Dortmunder Chipfertigung Habeck will Elmos-Verkauf an China verbieten

Nach der Schlappe beim Hamburger Hafen versucht Robert Habeck erneut einen Verkauf an China zu verbieten. Der Wirtschaftsminister schlägt dem Kabinett vor, die Übernahme der Chipfertigung Elmos durch eine chinesische Firma zu untersagen – und ändert damit seine Position.
Nein zu China-Deal: Bundeswirtschaftsminister Robert Habeck sieht Übernahmen im Bereich von Halbleiterfertigung und Chipproduktion kritisch

Nein zu China-Deal: Bundeswirtschaftsminister Robert Habeck sieht Übernahmen im Bereich von Halbleiterfertigung und Chipproduktion kritisch

Foto: Michael Sohn / AP

In der Frage um umstrittene China-Geschäfte könnte es zu einem neuen Clinch zwischen Kanzler Olaf Scholz (64, SPD) und seinem Bundeswirtschaftsminister Robert Habeck (53, Grüne) kommen. Habeck will den Verkauf einer Chipfertigung des Dortmunder Unternehmens Elmos an einen chinesischen Investor untersagen. Das verlautete am Dienstag aus Kreisen des Bundeswirtschaftsministeriums. Das Ministerium habe dem Bundeskabinett die Untersagung des Erwerbs vorgeschlagen. Habeck sehe Übernahmen im Bereich von Halbleiterfertigung und Chipproduktion kritisch.

Der Erwerb würde eine Gefährdung der öffentlichen Ordnung und Sicherheit Deutschlands begründen, hieß es. "Mildere Mittel" als eine Untersagung seien nicht geeignet, die identifizierten Gefahren zu beseitigen. Die Gespräche seien innerhalb der Bundesregierung konstruktiv geführt worden. Ende Oktober hatte die Bundesregierung bestätigt, dass zum geplanten Verkauf von Elmos an China ein Investitionsprüfverfahren läuft.

Wirtschaftsministerium wollte zunächst Verkauf zusagen

Das Dortmunder Unternehmen Elmos hatte am Montagabend mitgeteilt, die Bundesregierung werde den Verkauf der Chipfertigung in der Kabinettssitzung am Mittwoch voraussichtlich untersagen. Dies sei eine neue Entwicklung, da das Wirtschaftsministerium den beteiligten Parteien bisher mitgeteilt habe, dass die Transaktion wahrscheinlich genehmigt werde.

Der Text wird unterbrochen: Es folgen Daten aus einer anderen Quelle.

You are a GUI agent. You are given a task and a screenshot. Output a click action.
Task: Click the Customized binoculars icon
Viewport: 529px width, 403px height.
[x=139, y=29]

Das Unternehmen hatte Ende vergangenen Jahres angekündigt, die Fertigung sogenannter Wafer in Dortmund für insgesamt rund 85 Millionen Euro an den schwedischen Wettbewerber Silex verkaufen zu wollen. Silex ist ein Tochterunternehmen des chinesischen Sai-Konzerns.

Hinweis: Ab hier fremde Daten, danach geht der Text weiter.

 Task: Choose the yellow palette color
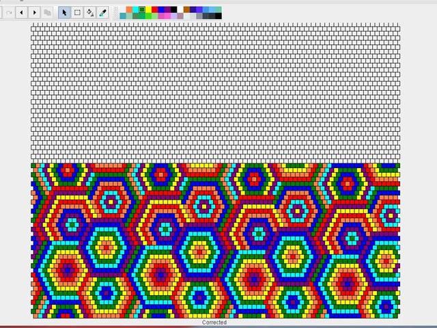[x=148, y=9]
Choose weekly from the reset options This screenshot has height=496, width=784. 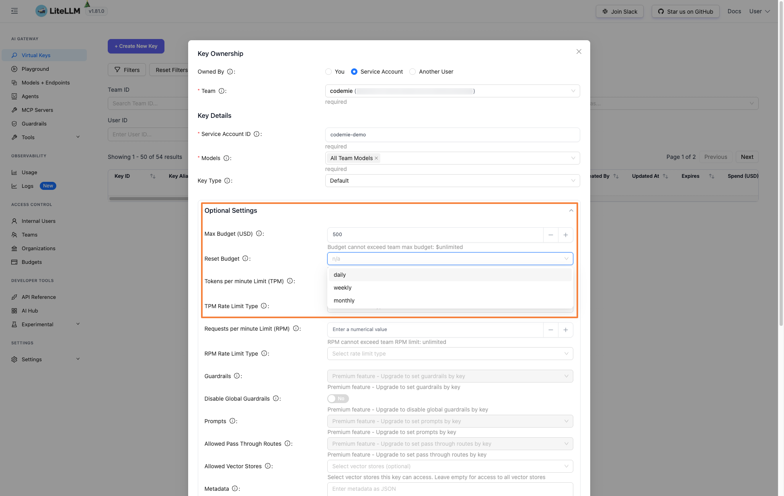click(343, 288)
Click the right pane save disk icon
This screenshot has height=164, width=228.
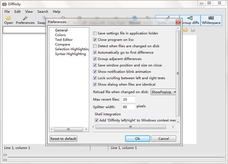click(x=193, y=30)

Vor kurzem hatte das Kabinett gegen den Widerstand mehrerer Ressorts und auf Drängen von Kanzler Scholz beschlossen, dass ein chinesischer Konzern eine Beteiligung von 24,9 Prozent an einem Terminal im Hamburger Hafen übernehmen kann. Kritiker derartiger Geschäfte befürchten, dass China einen zu großen Einfluss auf die Infrastruktur oder wichtige Industriezweige in Deutschland bekommen könnte.